From your link, I found the revised principles in N1183 more useful:
http://www.cse.cuhk.edu.hk/~irg/irg/irg25/IRGN1183RevisedIDSPrinciples.pdf
This document explicitly says that IDS strings using triples are favored to
decompositions using couples, so that the resulting IDS string is shorter,
without changing the choice of component radicals.
It also gives some principles about the decomposition:
* it is based on glyphs, not on meaning or origin or intended use or
classification between traditional and simplified uses.
* it is language-neutral
* it does not attempt to decompose the radicals too much into their
component strokes, if these strokes are colliding, or intersecting, in a non
trivial way: it keeps them undecomposed, and considers the composed radical
as a good candidate for inclusion in the repertoire of base ideographs.

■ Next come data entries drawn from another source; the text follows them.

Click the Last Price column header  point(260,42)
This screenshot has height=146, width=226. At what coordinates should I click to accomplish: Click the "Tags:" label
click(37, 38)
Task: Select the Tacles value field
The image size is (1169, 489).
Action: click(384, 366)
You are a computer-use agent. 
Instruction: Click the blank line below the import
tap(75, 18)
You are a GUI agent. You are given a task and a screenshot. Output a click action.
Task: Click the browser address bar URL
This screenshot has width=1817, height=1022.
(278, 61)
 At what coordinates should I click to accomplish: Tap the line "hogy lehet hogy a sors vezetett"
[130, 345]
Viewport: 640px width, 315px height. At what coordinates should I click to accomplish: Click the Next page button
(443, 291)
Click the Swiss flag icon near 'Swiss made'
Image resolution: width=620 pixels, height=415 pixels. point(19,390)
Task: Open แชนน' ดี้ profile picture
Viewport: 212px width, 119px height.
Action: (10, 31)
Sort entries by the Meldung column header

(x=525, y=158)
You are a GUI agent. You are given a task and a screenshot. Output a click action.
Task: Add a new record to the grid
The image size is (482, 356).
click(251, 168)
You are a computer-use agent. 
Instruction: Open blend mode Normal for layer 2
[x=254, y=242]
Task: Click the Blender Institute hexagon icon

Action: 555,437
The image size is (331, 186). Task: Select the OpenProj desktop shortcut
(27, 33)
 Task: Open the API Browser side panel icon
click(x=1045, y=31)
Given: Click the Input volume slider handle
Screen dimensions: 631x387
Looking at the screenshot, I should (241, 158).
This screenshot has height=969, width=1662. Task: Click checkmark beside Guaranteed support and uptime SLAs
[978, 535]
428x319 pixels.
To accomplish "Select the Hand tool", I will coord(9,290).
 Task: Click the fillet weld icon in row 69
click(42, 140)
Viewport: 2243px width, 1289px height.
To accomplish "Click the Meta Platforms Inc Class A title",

These rules make sense. Now if we can use these principles to get a
normative dictionary of IDS decompositions of ideographs, it will help
authors using dictionaries, or locate some rare ideographs, using IDS
strings as search keys from which derived IDS strings can be looked for and
matched to find other ideographs.
It could also be helpful for the implementation of input methods in editors,
or within checkers that attempt detecting the incorrect usage of ideographs,
and guess their meaning according to some usage dictionaries or repositories
of common expressions. It will be less difficult to detect Chinese word
boundaries.
Finally, this could help creating enhanced orthographic rules when there are
ambuiguities about the choice of radicals and the way they should be
composed.
IDS strings won't say anything about the final look of the composed glyph
(because the exact forms of each component radical or even of each stroke
making these radicals will not be specified and will vary between authors
and traditions, or the order in which they are drawn, something that is
quite well documented, but not completely, and this influences a lot their
final appearance and the possible confusions between normally distinct
radicals due to some transformations of the strokes when radicals are
resized and adjusted to fit in the composition square, when also trying to
keep them still readable.)
From this extensive work, the composition rules may be finally formalized,
after studying the various ways the same couples or triples of base
ideographs are adjusted within many distinct composed ideographs, helping
font authors to create more meaningful and readable ideographic fonts with a
richer subset of supported ideographs and a consistent style based on a
reduced set of possible stroke forms and contextual stroke transformation
rules (working much like hinting with linear transforms of glyph control
points depending on some external conditions).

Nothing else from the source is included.